Try it with a list of length 1. Some of the above solutions I've seen will actually return null for the new head.

static DoublyLinkedNode reverse(DoublyLinkedNode head) {
		
		while (head.next != null) {
			DoublyLinkedNode tmpNext = head.prev;

			head.prev = head.next;
			head.next = tmpNext;
		
			head = head.prev;
		}
	
		head.next = head.prev;
		head.prev = null;
		
		return head;
	}

Why cant i swap just the data i the head and tail ??

do i really need to do all the pointer manipulations in a doubly linked list ??

Why cant i just swap the data elements present in the first and the last node ??

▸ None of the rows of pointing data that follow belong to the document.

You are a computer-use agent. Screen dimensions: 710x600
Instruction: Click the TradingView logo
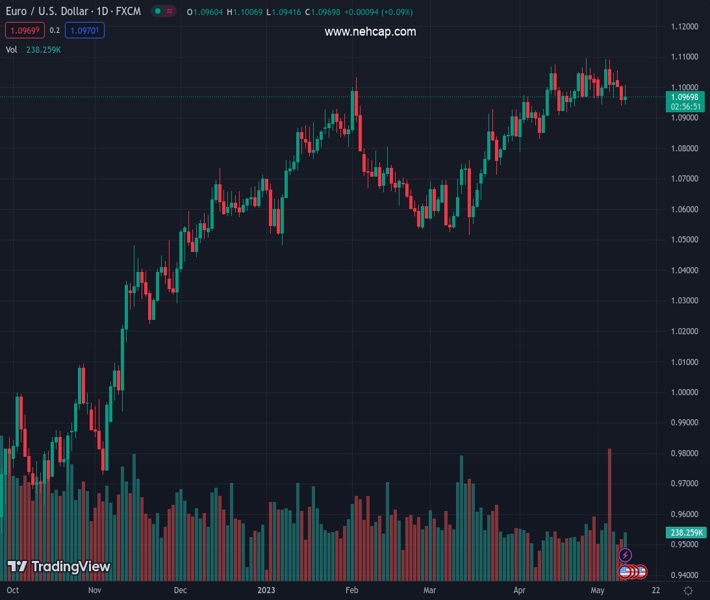click(x=58, y=567)
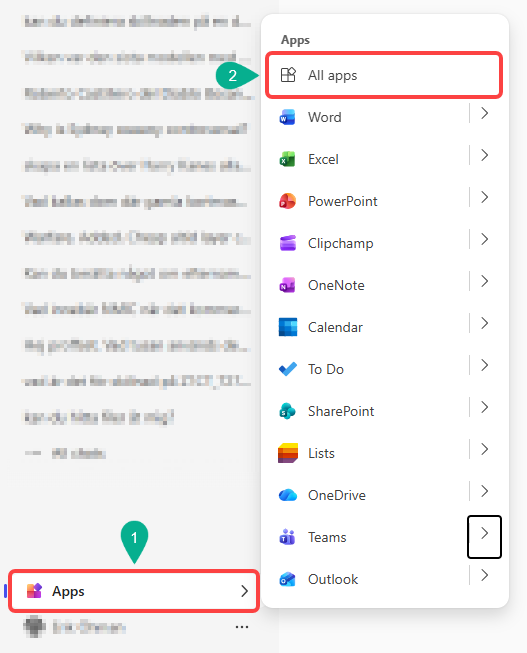Open the Apps sidebar item

[x=134, y=591]

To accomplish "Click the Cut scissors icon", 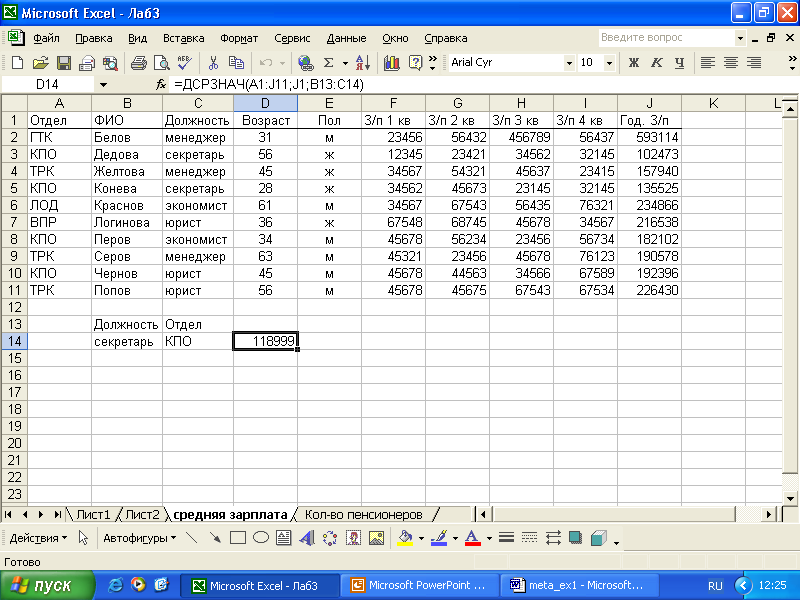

I know that people might think that what if the no of variables in the Node of the list is O(n). in that case it might not be a viable option to swap data.. but if the node has constant no of data variables then its better we just swap the data.

suggestions welcomed.

void reverse(){
node *temp=first,*temp2=first;
while(temp!=NULL){
swap(temp->next,temp->prev);
temp=temp->prev;}
swap(first,last);
}

void reverse(){
node *temp=first;
while(temp!=NULL){
swap(temp->next,temp->prev);
temp=temp->prev;}
swap(first,last);
}

void reverse(node **head,node **tail,int item)
{ node *loc;
item=*head->info;
while(*head->next!=null)
{
printf("%d",*head->info);
*head=*head->next;
*head->next=*head->next->pre;
}
loc=*head->next;
while(loc!=item)
{
printf("%d",loc->info);
loc->next=loc->pre;
}loc->pre=loc->pre->next;
loc->pre->next=null;
}

http://www.teamten.com/lawrence/writings/reverse_a_linked_list.html

C:

void reverse(node **head)
{
    node *prev = NULL;
    while (NULL != *head) {
        node *next = (*head)->next;
        (*head)->next = prev;
        prev = *head;
        *head = next;
    }
    *head = prev;
}

or:

void reverse(node **head)
{
    node *new_head = NULL;
    while (NULL != *head) {
        node *elem = *head;
        *head = (*head)->next;
        elem->next = new_head;
        new_head = elem;
    }
    *head = new_head;
}

Java:

public static Node reverse(Node head) {
    Node prev = null;
    while (head != null) {
        Node next = head.next;
        head.next = prev;
        prev = head;
        head = next;
    }
    return prev;
}

or:

public static Node reverse(Node head) {
    Node newHead = null;
    while (head != null) {
        Node elem = head;
        head = head.next;
        elem.next = newHead;
        newHead = elem;
    }
    return newHead;
}

Note that above solutions can be easily transformed into recursive ones.

its a double linked list..so just swap the head and tail.